Many students assert their need for independence along with a steadfast refusal to listen to any advice. But the problem with that approach is that it puts you and your parents on opposite sides of the table. And as ready as you may be to do more on your own, your parents know more about life than you do. So instead, ask for their advice along with their permission. There’s a big difference between “Can I go with my friends to look at colleges this weekend?” and “I want to look at colleges this weekend with my friends. What do you think I should do while I’m there to get the most out of it?” See the difference? The former is pushing them out. The latter is inviting them in.

4. Share credit, own blame.
As you direct more of your own life, some things will work out as you’d hoped, and some will not. How you respond to each will affect whether or not you’ll get more chances to stretch in the future. So here’s a tip—give your parents credit when things go well, but own all the blame yourself when they don’t.

“My counselor agreed to let me do an independent study, just like we talked about. Thanks for your advice. It really helped.”

“I thought I could juggle both activities at the same time, but I was wrong. I’ll make sure not to take on more than I can handle again.”

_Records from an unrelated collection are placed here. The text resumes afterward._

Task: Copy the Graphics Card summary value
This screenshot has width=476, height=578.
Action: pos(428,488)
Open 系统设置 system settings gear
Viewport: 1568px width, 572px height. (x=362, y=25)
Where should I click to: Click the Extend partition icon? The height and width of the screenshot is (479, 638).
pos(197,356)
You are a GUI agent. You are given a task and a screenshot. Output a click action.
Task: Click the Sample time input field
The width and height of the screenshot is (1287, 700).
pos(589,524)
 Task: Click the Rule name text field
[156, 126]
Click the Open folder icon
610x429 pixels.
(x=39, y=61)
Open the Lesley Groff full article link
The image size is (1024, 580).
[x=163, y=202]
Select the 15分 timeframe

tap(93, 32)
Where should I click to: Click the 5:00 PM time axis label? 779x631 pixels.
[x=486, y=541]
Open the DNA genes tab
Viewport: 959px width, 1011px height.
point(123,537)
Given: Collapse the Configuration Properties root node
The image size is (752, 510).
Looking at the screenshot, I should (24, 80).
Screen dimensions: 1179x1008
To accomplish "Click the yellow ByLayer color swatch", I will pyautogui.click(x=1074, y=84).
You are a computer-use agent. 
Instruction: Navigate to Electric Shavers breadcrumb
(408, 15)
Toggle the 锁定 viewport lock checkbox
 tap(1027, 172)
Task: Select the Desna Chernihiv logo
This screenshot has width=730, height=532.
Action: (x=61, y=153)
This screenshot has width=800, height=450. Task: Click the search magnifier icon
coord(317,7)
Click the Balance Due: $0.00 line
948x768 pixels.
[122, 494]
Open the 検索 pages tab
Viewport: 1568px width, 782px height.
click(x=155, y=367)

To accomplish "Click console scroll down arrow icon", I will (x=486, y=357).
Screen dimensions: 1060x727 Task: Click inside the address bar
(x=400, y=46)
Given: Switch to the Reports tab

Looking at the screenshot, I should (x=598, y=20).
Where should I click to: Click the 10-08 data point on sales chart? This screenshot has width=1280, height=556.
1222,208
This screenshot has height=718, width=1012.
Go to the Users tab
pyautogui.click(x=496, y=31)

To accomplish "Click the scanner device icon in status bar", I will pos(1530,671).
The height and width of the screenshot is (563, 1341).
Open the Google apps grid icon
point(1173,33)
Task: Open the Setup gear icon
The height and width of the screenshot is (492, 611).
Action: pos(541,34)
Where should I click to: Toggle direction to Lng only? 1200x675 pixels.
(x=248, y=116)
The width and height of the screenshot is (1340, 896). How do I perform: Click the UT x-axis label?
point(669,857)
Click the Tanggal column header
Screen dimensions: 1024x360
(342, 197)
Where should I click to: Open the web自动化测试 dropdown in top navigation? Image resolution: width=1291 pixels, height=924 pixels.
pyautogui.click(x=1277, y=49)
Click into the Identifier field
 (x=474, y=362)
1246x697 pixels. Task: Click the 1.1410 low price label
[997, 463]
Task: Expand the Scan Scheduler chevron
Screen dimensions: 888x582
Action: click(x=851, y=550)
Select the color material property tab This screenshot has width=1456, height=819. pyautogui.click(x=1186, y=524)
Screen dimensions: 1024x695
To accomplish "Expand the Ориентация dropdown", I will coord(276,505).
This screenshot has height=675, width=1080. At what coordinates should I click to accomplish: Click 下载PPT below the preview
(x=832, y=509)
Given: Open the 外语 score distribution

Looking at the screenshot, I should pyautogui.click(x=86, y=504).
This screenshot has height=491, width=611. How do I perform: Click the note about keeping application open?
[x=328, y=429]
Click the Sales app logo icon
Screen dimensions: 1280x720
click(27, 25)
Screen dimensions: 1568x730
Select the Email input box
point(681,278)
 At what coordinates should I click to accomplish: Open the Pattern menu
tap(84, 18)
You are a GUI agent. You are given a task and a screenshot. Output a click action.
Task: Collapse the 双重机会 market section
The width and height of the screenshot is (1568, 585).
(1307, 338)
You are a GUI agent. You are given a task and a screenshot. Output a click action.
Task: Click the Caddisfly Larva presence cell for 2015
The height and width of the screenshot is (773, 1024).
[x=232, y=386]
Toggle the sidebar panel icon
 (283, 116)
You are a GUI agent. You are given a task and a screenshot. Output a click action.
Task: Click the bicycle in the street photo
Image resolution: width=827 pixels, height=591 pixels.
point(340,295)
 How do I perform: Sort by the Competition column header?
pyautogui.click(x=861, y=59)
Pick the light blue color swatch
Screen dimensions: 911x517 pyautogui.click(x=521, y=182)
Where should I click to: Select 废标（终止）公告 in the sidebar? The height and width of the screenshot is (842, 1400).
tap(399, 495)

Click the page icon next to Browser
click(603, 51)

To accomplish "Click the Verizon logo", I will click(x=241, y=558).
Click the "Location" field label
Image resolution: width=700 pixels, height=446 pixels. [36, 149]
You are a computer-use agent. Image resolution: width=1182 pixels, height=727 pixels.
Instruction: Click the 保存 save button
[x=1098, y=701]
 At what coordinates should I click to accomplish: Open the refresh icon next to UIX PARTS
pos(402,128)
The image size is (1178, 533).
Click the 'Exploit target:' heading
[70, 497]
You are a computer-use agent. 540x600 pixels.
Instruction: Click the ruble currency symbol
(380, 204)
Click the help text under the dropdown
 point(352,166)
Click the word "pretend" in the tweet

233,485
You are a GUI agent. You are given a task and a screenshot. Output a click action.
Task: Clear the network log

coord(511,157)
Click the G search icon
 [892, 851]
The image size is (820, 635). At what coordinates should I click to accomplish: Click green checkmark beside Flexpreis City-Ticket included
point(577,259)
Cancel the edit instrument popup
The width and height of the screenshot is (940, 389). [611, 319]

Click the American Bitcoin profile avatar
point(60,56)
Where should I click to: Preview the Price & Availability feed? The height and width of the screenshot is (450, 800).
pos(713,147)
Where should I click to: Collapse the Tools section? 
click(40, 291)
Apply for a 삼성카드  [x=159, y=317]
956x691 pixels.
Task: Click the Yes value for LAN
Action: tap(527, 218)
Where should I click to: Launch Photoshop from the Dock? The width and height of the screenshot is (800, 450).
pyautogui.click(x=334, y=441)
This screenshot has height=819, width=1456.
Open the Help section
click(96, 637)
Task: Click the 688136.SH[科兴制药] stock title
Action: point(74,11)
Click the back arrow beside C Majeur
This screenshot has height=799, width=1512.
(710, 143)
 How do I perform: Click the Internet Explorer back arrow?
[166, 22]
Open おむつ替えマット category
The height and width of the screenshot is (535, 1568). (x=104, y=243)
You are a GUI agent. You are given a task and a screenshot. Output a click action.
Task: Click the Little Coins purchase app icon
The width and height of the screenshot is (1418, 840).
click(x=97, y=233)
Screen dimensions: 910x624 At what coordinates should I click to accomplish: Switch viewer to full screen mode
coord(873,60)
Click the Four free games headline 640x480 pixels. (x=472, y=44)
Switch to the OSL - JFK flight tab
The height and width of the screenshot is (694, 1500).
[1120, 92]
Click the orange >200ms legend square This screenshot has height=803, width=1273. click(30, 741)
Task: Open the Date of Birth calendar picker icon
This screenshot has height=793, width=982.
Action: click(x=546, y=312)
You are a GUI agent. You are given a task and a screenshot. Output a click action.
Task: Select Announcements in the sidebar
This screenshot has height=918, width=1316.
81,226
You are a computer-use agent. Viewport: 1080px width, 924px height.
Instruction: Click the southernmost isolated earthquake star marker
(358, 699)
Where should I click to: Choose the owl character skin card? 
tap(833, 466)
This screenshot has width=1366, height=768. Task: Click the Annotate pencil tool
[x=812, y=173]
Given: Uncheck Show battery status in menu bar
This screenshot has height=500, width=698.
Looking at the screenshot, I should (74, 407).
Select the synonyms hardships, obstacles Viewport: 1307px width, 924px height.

No demand for acknowledgement when it goes right, and no excuses for when it goes wrong. Just a willingness to share the good and to own the bad. And both responses earn you more opportunities in the future.

5. Respect the process.
The transfer of responsibility from parent to student isn’t meant to happen overnight. It’s a process. And like any process that a) involves human beings and b) is worth doing, it takes time, patience, and an acknowledgment that if it were easy, everyone would do it perfectly. So expect that it will take some time. You and your parents may both make mistakes along the way—remember that they’re more likely to forgive yours if you’re willing to do the same for them. And most importantly, care more about progress than you do about getting what you want when you want it. Showing that you can move maturely and productively through the ups and downs doesn’t just show respect for the process. It also shows that you’re behaving like the adult who’s ready for the very independence you’re seeking.